Work instructions → Copy every one of the records below verbatim, line for line.

Records to use →
..............................

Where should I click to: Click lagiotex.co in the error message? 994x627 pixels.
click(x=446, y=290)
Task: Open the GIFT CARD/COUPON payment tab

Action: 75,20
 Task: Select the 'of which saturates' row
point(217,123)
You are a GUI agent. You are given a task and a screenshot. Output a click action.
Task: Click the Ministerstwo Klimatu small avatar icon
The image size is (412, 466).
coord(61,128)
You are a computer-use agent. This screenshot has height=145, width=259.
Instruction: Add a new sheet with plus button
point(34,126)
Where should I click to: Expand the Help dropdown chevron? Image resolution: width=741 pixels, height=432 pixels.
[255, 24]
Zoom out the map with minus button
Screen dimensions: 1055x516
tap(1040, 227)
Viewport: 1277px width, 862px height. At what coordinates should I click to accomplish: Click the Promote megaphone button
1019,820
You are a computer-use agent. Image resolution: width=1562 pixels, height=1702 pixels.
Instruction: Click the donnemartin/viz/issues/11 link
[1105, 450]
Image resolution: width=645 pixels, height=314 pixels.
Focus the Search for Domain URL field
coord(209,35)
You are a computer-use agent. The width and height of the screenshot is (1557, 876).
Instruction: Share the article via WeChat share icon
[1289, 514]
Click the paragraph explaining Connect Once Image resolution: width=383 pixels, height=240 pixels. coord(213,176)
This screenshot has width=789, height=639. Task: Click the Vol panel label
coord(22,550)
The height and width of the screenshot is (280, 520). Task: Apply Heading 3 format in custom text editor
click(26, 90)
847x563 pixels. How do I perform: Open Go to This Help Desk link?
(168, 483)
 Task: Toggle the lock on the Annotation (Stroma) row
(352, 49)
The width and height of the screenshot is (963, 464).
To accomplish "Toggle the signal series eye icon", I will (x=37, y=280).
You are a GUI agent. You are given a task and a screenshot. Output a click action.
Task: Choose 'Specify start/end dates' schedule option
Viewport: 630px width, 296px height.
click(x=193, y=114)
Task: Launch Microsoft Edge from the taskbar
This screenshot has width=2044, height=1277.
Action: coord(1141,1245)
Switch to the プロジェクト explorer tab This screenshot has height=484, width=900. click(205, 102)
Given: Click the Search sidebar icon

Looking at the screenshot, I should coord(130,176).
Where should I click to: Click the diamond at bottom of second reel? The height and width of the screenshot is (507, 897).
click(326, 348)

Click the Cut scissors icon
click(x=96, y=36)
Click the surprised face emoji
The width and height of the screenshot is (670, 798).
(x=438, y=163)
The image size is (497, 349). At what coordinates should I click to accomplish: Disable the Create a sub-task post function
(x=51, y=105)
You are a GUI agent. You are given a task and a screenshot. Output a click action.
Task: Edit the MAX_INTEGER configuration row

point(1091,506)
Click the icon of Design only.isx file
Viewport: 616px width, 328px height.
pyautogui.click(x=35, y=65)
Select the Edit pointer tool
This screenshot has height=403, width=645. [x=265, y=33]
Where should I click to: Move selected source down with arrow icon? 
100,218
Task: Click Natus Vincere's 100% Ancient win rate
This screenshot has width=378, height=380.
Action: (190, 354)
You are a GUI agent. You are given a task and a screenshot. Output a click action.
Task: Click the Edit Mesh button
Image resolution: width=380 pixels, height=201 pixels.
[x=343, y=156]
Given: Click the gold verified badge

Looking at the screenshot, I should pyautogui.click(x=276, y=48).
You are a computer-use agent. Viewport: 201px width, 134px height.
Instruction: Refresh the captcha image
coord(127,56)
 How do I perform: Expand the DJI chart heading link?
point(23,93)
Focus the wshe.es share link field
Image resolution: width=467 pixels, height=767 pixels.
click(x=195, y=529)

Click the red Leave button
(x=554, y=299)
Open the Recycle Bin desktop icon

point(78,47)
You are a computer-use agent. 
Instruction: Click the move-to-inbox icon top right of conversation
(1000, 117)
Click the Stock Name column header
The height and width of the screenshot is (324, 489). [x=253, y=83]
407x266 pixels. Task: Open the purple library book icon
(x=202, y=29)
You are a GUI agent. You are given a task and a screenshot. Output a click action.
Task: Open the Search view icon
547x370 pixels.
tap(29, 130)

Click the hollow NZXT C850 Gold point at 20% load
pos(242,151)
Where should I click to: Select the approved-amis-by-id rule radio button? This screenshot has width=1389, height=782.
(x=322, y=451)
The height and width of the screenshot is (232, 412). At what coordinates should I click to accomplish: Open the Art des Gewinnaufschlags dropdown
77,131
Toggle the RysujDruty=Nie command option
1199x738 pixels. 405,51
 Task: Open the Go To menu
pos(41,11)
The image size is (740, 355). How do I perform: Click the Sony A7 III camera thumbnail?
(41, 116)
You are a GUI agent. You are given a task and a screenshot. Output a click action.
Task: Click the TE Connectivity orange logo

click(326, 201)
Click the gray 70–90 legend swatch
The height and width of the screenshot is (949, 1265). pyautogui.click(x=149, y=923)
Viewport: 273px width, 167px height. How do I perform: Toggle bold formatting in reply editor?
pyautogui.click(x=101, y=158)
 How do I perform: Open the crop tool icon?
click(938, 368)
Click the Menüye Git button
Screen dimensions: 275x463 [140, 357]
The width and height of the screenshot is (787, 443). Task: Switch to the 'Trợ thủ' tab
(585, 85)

..............................

Written solution →
Where should I click to: Click lagiotex.co in the error message? 994x627 pixels.
click(x=446, y=290)
Task: Open the GIFT CARD/COUPON payment tab

Action: 75,20
 Task: Select the 'of which saturates' row
point(217,123)
You are a GUI agent. You are given a task and a screenshot. Output a click action.
Task: Click the Ministerstwo Klimatu small avatar icon
The image size is (412, 466).
coord(61,128)
You are a computer-use agent. This screenshot has height=145, width=259.
Instruction: Add a new sheet with plus button
point(34,126)
Where should I click to: Expand the Help dropdown chevron? Image resolution: width=741 pixels, height=432 pixels.
[255, 24]
Zoom out the map with minus button
Screen dimensions: 1055x516
tap(1040, 227)
Viewport: 1277px width, 862px height. At what coordinates should I click to accomplish: Click the Promote megaphone button
1019,820
You are a computer-use agent. Image resolution: width=1562 pixels, height=1702 pixels.
Instruction: Click the donnemartin/viz/issues/11 link
[1105, 450]
Image resolution: width=645 pixels, height=314 pixels.
Focus the Search for Domain URL field
coord(209,35)
You are a computer-use agent. The width and height of the screenshot is (1557, 876).
Instruction: Share the article via WeChat share icon
[1289, 514]
Click the paragraph explaining Connect Once Image resolution: width=383 pixels, height=240 pixels. coord(213,176)
This screenshot has width=789, height=639. Task: Click the Vol panel label
coord(22,550)
The height and width of the screenshot is (280, 520). Task: Apply Heading 3 format in custom text editor
click(26, 90)
847x563 pixels. How do I perform: Open Go to This Help Desk link?
(168, 483)
 Task: Toggle the lock on the Annotation (Stroma) row
(352, 49)
The width and height of the screenshot is (963, 464).
To accomplish "Toggle the signal series eye icon", I will (x=37, y=280).
You are a GUI agent. You are given a task and a screenshot. Output a click action.
Task: Choose 'Specify start/end dates' schedule option
Viewport: 630px width, 296px height.
click(x=193, y=114)
Task: Launch Microsoft Edge from the taskbar
This screenshot has width=2044, height=1277.
Action: coord(1141,1245)
Switch to the プロジェクト explorer tab This screenshot has height=484, width=900. click(205, 102)
Given: Click the Search sidebar icon

Looking at the screenshot, I should coord(130,176).
Where should I click to: Click the diamond at bottom of second reel? The height and width of the screenshot is (507, 897).
click(326, 348)

Click the Cut scissors icon
click(x=96, y=36)
Click the surprised face emoji
The width and height of the screenshot is (670, 798).
(x=438, y=163)
The image size is (497, 349). At what coordinates should I click to accomplish: Disable the Create a sub-task post function
(x=51, y=105)
You are a GUI agent. You are given a task and a screenshot. Output a click action.
Task: Edit the MAX_INTEGER configuration row

point(1091,506)
Click the icon of Design only.isx file
Viewport: 616px width, 328px height.
pyautogui.click(x=35, y=65)
Select the Edit pointer tool
This screenshot has height=403, width=645. [x=265, y=33]
Where should I click to: Move selected source down with arrow icon? 
100,218
Task: Click Natus Vincere's 100% Ancient win rate
This screenshot has width=378, height=380.
Action: (190, 354)
You are a GUI agent. You are given a task and a screenshot. Output a click action.
Task: Click the Edit Mesh button
Image resolution: width=380 pixels, height=201 pixels.
[x=343, y=156]
Given: Click the gold verified badge

Looking at the screenshot, I should pyautogui.click(x=276, y=48).
You are a computer-use agent. Viewport: 201px width, 134px height.
Instruction: Refresh the captcha image
coord(127,56)
 How do I perform: Expand the DJI chart heading link?
point(23,93)
Focus the wshe.es share link field
Image resolution: width=467 pixels, height=767 pixels.
click(x=195, y=529)

Click the red Leave button
(x=554, y=299)
Open the Recycle Bin desktop icon

point(78,47)
You are a computer-use agent. 
Instruction: Click the move-to-inbox icon top right of conversation
(1000, 117)
Click the Stock Name column header
The height and width of the screenshot is (324, 489). [x=253, y=83]
407x266 pixels. Task: Open the purple library book icon
(x=202, y=29)
You are a GUI agent. You are given a task and a screenshot. Output a click action.
Task: Open the Search view icon
547x370 pixels.
tap(29, 130)

Click the hollow NZXT C850 Gold point at 20% load
pos(242,151)
Where should I click to: Select the approved-amis-by-id rule radio button? This screenshot has width=1389, height=782.
(x=322, y=451)
The height and width of the screenshot is (232, 412). At what coordinates should I click to accomplish: Open the Art des Gewinnaufschlags dropdown
77,131
Toggle the RysujDruty=Nie command option
1199x738 pixels. 405,51
 Task: Open the Go To menu
pos(41,11)
The image size is (740, 355). How do I perform: Click the Sony A7 III camera thumbnail?
(41, 116)
You are a GUI agent. You are given a task and a screenshot. Output a click action.
Task: Click the TE Connectivity orange logo

click(326, 201)
Click the gray 70–90 legend swatch
The height and width of the screenshot is (949, 1265). pyautogui.click(x=149, y=923)
Viewport: 273px width, 167px height. How do I perform: Toggle bold formatting in reply editor?
pyautogui.click(x=101, y=158)
 How do I perform: Open the crop tool icon?
click(938, 368)
Click the Menüye Git button
Screen dimensions: 275x463 [140, 357]
The width and height of the screenshot is (787, 443). Task: Switch to the 'Trợ thủ' tab
(585, 85)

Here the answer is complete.